Back in the day, when I was an idealistic young animal welfare activist, I was challenged with this question so often! It was usually accompanied by a value judgment, and phrased as some version of:
"How can you spend your time with animals when there are so many injustices to people?"
I've spent years with this question, and if you're an animal lover, maybe you have too. Of course, we have nothing to answer for, no need to defend. We can just go on about doing our own thing. But I like to have some good answers at the ready to help curious folks question their assumptions.
Now I've identified at least 5 ways of addressing this question (along with plenty of talking points!), no matter what's going on in the world. Here's Gandhi's answer:
"The greatness of a nation and its moral progress can be judged by the way its animals are treated." ~Mahatma Gandhi
In other words, in a just society, all beings would be respected. Ethics are not only for persons or species in power.
When animals suffer, people do too. Problems affecting animals and people intersect in ways more complex than we fully understand. (I don’t like to make animal welfare all about us, but it’s persuasive to most people.)
Compassion knows no boundaries or hierarchies.
- Caring about animals does not mean that we don’t care about election debacles, or racial profiling, or poverty, or rape culture. But who gets to determine this supposed hierarchy of needs? (Usually, those in power.)
If everyone devoted their attention to the cause célèbre, most social ills would go unattended.
To think that caring is finite is a scarcity mentality. Working for change is hard, but everyone can make a difference, even if that just means being kind to a critter.
Generosity and love ripple outward - infinitely.
We are all individuals with unique affinities and talents.
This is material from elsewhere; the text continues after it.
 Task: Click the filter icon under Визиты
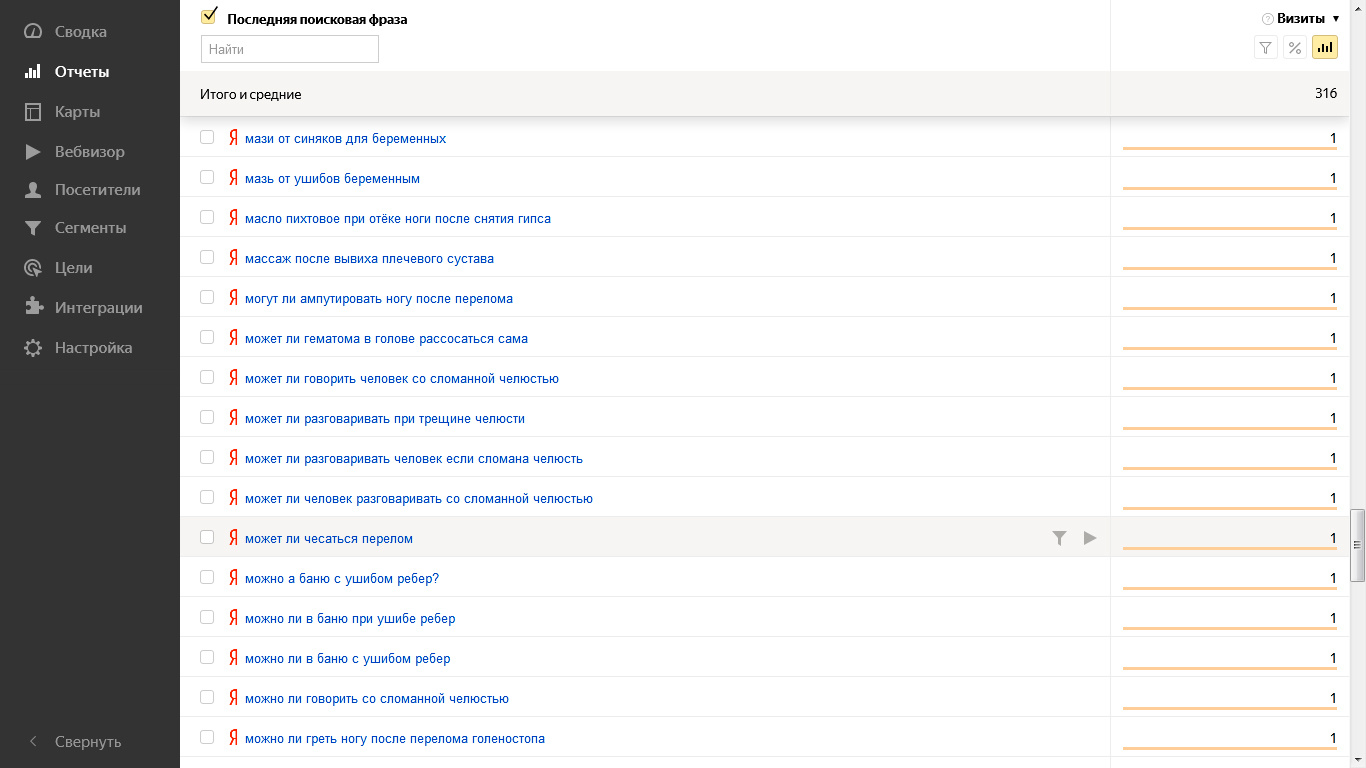tap(1266, 48)
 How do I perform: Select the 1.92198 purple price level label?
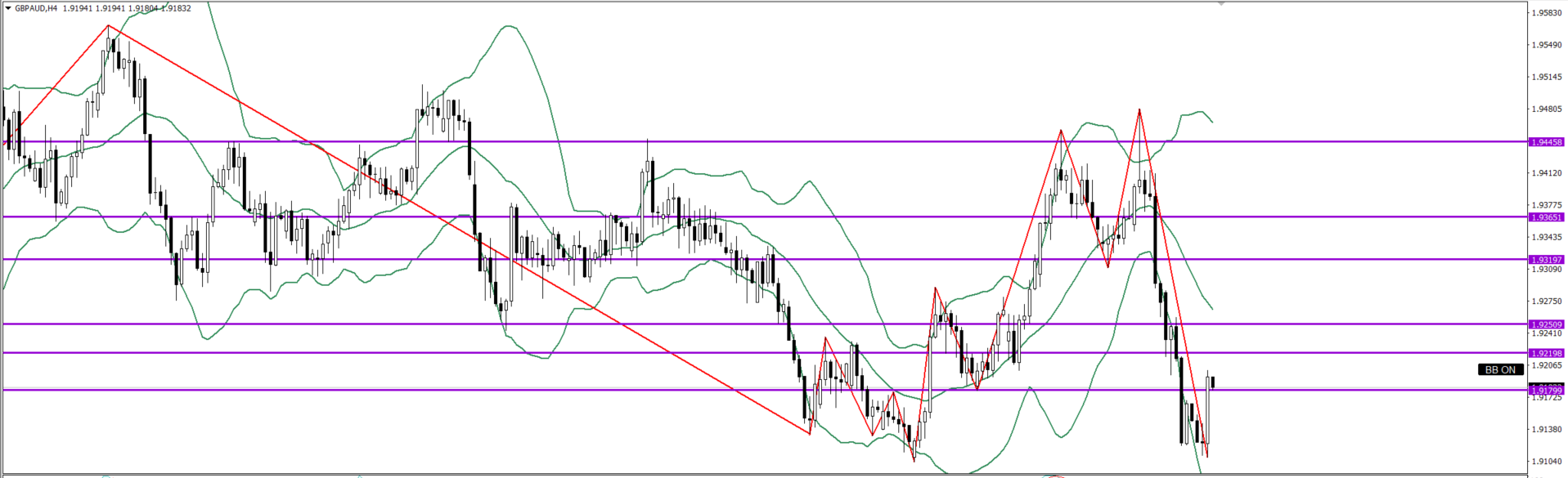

We also have different knowledge and skills based on our lived experience. It can be most effective to work with one’s own inclinations rather than conforming to someone else's dictates.
The same logic extends to the creatures and causes that call to our hearts. How can someone else know who we have the passion and ability to help?
Telling others not to care is a form of power-over that does violence to individuals and communities.
One size (or answer) never, ever fits all.
To say that we should help humans to the exclusion of helping animals is based in speciesism and human exceptionalism.
Not everyone will agree with this, but a growing number of very smart people believe that for the good of the planet, we must shift how we think about humans in relation to the Earth’s ecology.
We must finally let go of the idea that humans have dominion over nature, and that humans are the most (or only) important species on Earth.
And if all else fails, bring it back around to self-interest.
We should care about animals because we are them. There would be no us without them. They have shaped humans, and are connected with human lives, in countless and inextricable ways.
The future of species is interdependent. In a very real sense, if they go, we go.
These are pretty much my go-to responses if I decide to engage with someone who is critical of my choices or values. Hope they help stir some inspiration!